Do you think counselling alone would be more beneficial? I need something or someone for that emotional support.

Will check out the website. Thanks

Hollalula · 06/05/2019 22:48

I have a counsellor for emotional support and have done for the majority of my relationship with DH. Well worth seeking out if you can.

"Right" and "reasonable" are words ny suspected ASD partner uses a lot too. And he calls me "unreasonable" a lot if my needs aren't in line with how he sees the world. It's soul destroying.

Mine also does practical jobs when I'm struggling emotionally to make me feel better. Then when I say I need some support and connection from him, he'll say "but I wiped the bathroom tiles!" Or "I vacummed all through the house, what more do you want from me?!"
😭
Sending hugs to all those with similar struggles. Keep reaching out. We have to save our sanity some way.

wizzywig · 06/05/2019 22:59

These posts are so much like my experience with my husband. Its heartbreaking seeing so many of us lonely and parenting husbands like this.

Soverytiredofeverythinggoingon · 07/05/2019 00:55

Mine is doing a hard outdoor job (which will mostly benefit me) , while ignoring my weeping sadness and me telling him how lonely I feel and how I'd rather he spent some of that time with me.

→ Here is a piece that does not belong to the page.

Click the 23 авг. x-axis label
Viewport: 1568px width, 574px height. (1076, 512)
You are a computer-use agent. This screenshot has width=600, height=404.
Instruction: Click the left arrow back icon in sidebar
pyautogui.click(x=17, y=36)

turtlelizards · 07/05/2019 00:59

It is heartbreaking but it's also amazingly comforting and reassuring to know there are people who understand and 'get it'.

Reading @Hollalula's last post resonated with me so strongly that even in its sadness it felt supportive and less lonely/isolating.

I'm really glad I found this thread.

IntentsandPorpoises · 07/05/2019 06:02

Flowers for everyone.

Weirdly practical things are one of things we've discussed in counselling that I want as a way of expressing love. I mean I wanted hugs as well (he's all over me at the moment) but said that it isn't just about cards and hugs or things he doesn't ming doing.

I said doing stuff he knows I've mentioned, like putting bloody rubbish in the bin, doing bedtime (which we both hate), putting himself out for me is important too. But my mum is very practical person and that's how I was brought up

The other stuff is important too, it's a whole package isn't it?

colouringinpro · 07/05/2019 20:38

Yes intents it is. I dont think my dh is anywhere near as bad as many others on this thread. But I still can't be with him without feeling frustrated annoyed and sad. Woukd I feel like this with any dh after 25 years though? Really Not sure which way is up tonight. My dcs are so sad he's not living with them any more.

stardustandroses · 08/05/2019 07:13

colouring. Would i feel like this with any DH after 25 years?
Yes I often wonder that! And people I know who have left their DHs certainly don’t have a perfect life. Neither do the ones that stayed. I only know of one long term couple who seem very happy together and that’s because they have lots of interests in common and the DH is very emotionally tuned in. He’s not a Brit, so I wonder if that makes a difference! Perhaps it’s a case of having to lower one’s expectations.

colouringinpro · 08/05/2019 17:01

Yes, I know very few couples who would say they are happy. They're in the minority... But I do know that I don't miss him and that's pretty telling...

Moffa · 08/05/2019 21:25

I don’t miss mine either!

Feel guilty about that. But I’m FREE! I feel like ‘myself’, like I’m getting the old me back. I’m sleeping better. Laughing. Chatting to friends. No anxiety.

I don’t know what my future holds, and I’m ok with that!